| Task description |
Write out again the lines from the line with "You are a computer-use" up to and including the line with "Where should I", exactly as they stand below, and skip any picture.
[Data provided Boundary: Start]
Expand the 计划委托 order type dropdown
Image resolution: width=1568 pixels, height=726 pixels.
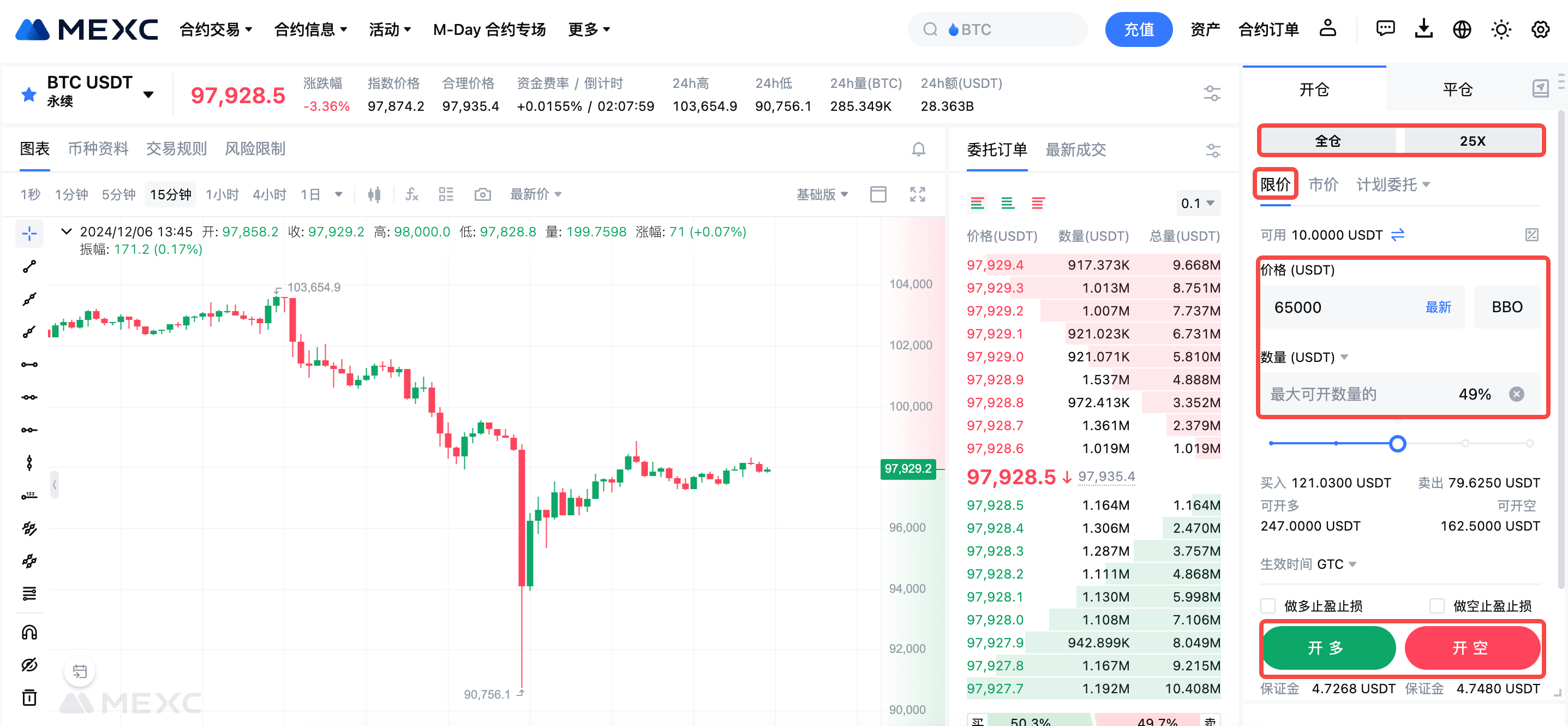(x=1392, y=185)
[Data provided Boundary: End]
[Data provided Boundary: Start]
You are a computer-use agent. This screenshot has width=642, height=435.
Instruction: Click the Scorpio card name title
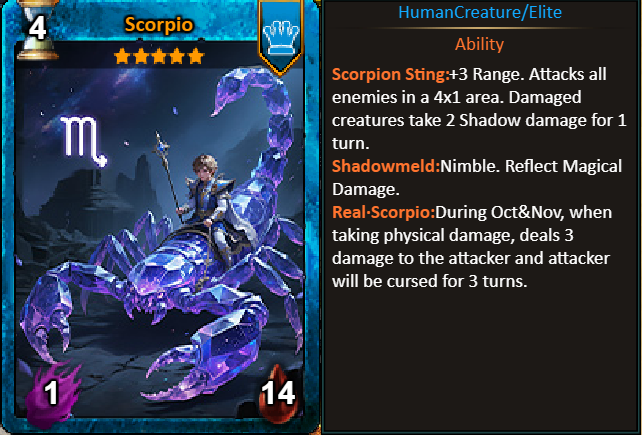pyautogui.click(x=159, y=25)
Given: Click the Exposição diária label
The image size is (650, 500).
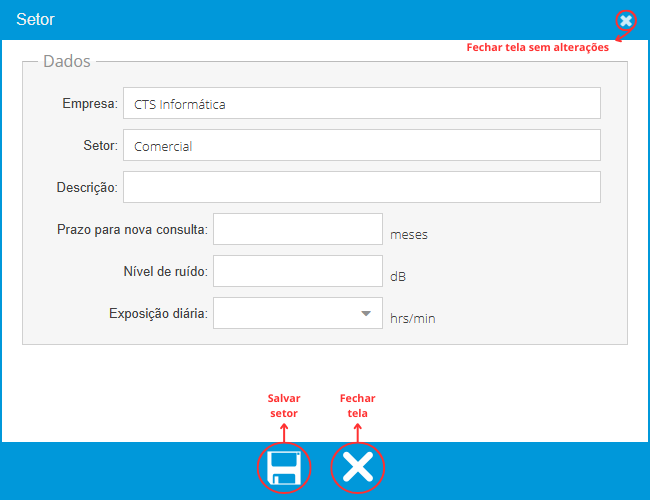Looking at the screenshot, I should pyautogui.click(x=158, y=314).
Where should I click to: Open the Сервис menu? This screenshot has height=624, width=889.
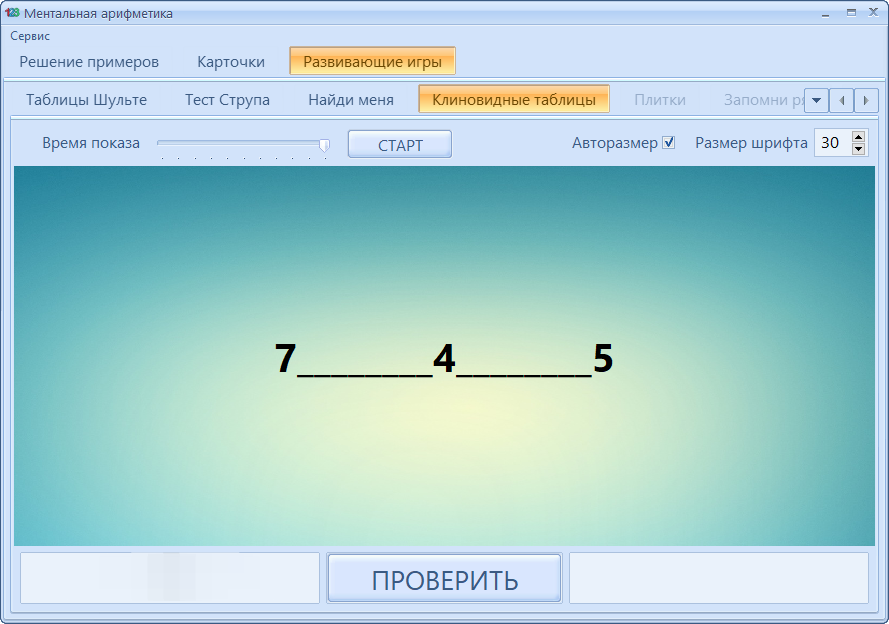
[Data provided Boundary: End]
[Data provided Boundary: Start]
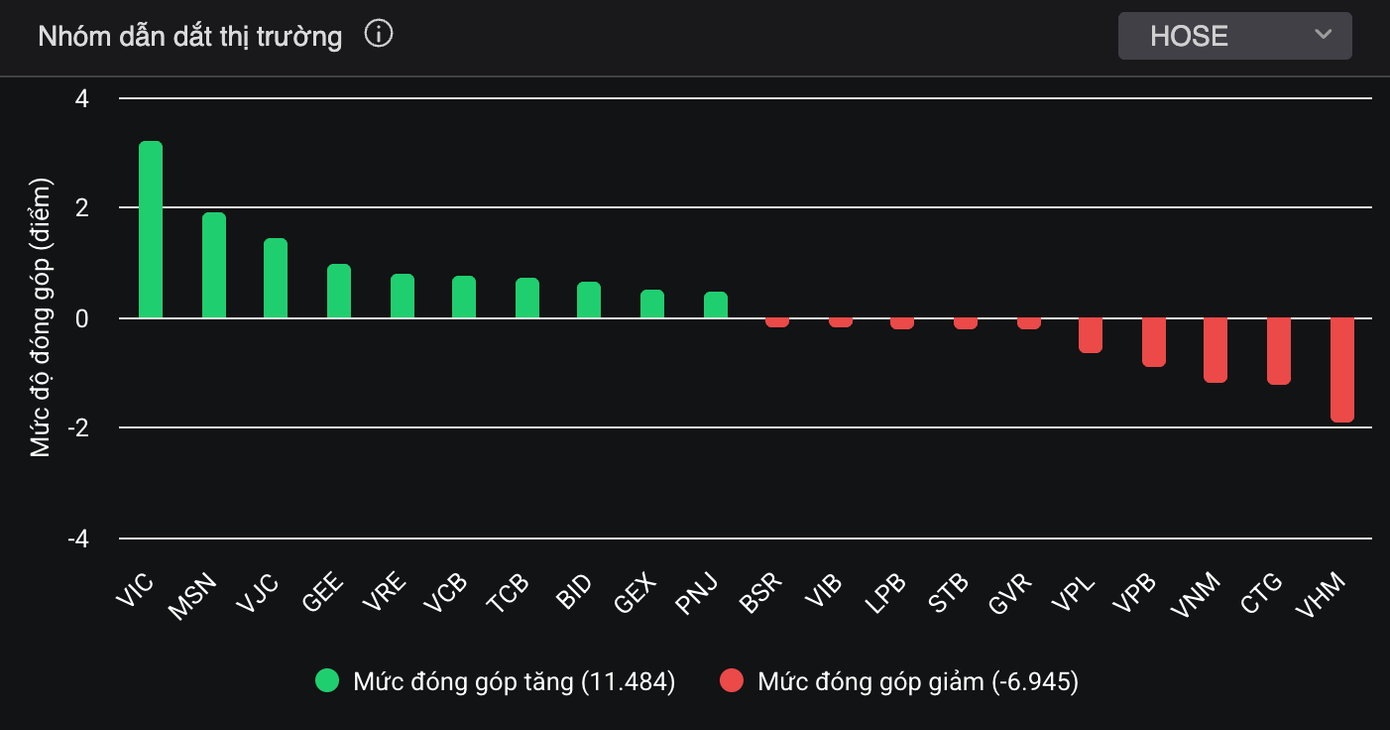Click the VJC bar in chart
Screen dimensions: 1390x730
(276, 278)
[Data provided Boundary: End]
| Written answer |
You are a computer-use agent. This screenshot has width=642, height=435.
Instruction: Click the Scorpio card name title
pyautogui.click(x=159, y=25)
Given: Click the Exposição diária label
The image size is (650, 500).
Looking at the screenshot, I should pyautogui.click(x=158, y=314).
Where should I click to: Open the Сервис menu? This screenshot has height=624, width=889.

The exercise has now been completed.